--- PASSAGE ---
····················

NIPS 2018
Sun Dec 2nd through Sat the 8th, 2018 at Palais des Congrès de Montréal
Reviewer 1
Thanks for the feedback. To clarify, parallel NMT in the worked I pointed to get rids of auto-regressivity and not just recurrence. I agree it's orthogonal but could be the fastest NMT system --------- The paper develops a method for fast computation of top-k hypotheses (words in this paper) during decoding for natural language generation. In an offline pre-processing step, a graph is constructed with words as nodes in the graph and edges using parameters of a model trained in the usual way. The paper provides thorough experiments comparing to previous methods in the literature. The speedup offered by these methods is impressive. Other Comments: 1) There has been lot of recent work on parallel neural machine translation (https://arxiv.org/abs/1711.02281 ; https://arxiv.org/abs/1805.11063). Importantly, beam search is not required by these methods but computing the softmax is still necessary. It would be interesting to see how the proposed speedups compare to them and see if both these directions can be combined. 2) It would be useful to include decode time numbers in Table 1 3) Even though attention methods generally do not require k-best lists, there are some methods that do top-k attention instead of full attention (https://arxiv.org/abs/1607.01426). Having experiments on these models would make the paper even stronger.

····················

--- DATASET CONTENT ---
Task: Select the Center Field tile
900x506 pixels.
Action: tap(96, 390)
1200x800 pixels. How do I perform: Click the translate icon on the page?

····················

--- YOUR OBJECTIVE ---
Reproduce the NIPS 2018 review above word for word, from its first line to its last.

--- RESPONSE BELOW ---
NIPS 2018
Sun Dec 2nd through Sat the 8th, 2018 at Palais des Congrès de Montréal
Reviewer 1
Thanks for the feedback. To clarify, parallel NMT in the worked I pointed to get rids of auto-regressivity and not just recurrence. I agree it's orthogonal but could be the fastest NMT system --------- The paper develops a method for fast computation of top-k hypotheses (words in this paper) during decoding for natural language generation. In an offline pre-processing step, a graph is constructed with words as nodes in the graph and edges using parameters of a model trained in the usual way. The paper provides thorough experiments comparing to previous methods in the literature. The speedup offered by these methods is impressive. Other Comments: 1) There has been lot of recent work on parallel neural machine translation (https://arxiv.org/abs/1711.02281 ; https://arxiv.org/abs/1805.11063). Importantly, beam search is not required by these methods but computing the softmax is still necessary. It would be interesting to see how the proposed speedups compare to them and see if both these directions can be combined. 2) It would be useful to include decode time numbers in Table 1 3) Even though attention methods generally do not require k-best lists, there are some methods that do top-k attention instead of full attention (https://arxiv.org/abs/1607.01426). Having experiments on these models would make the paper even stronger.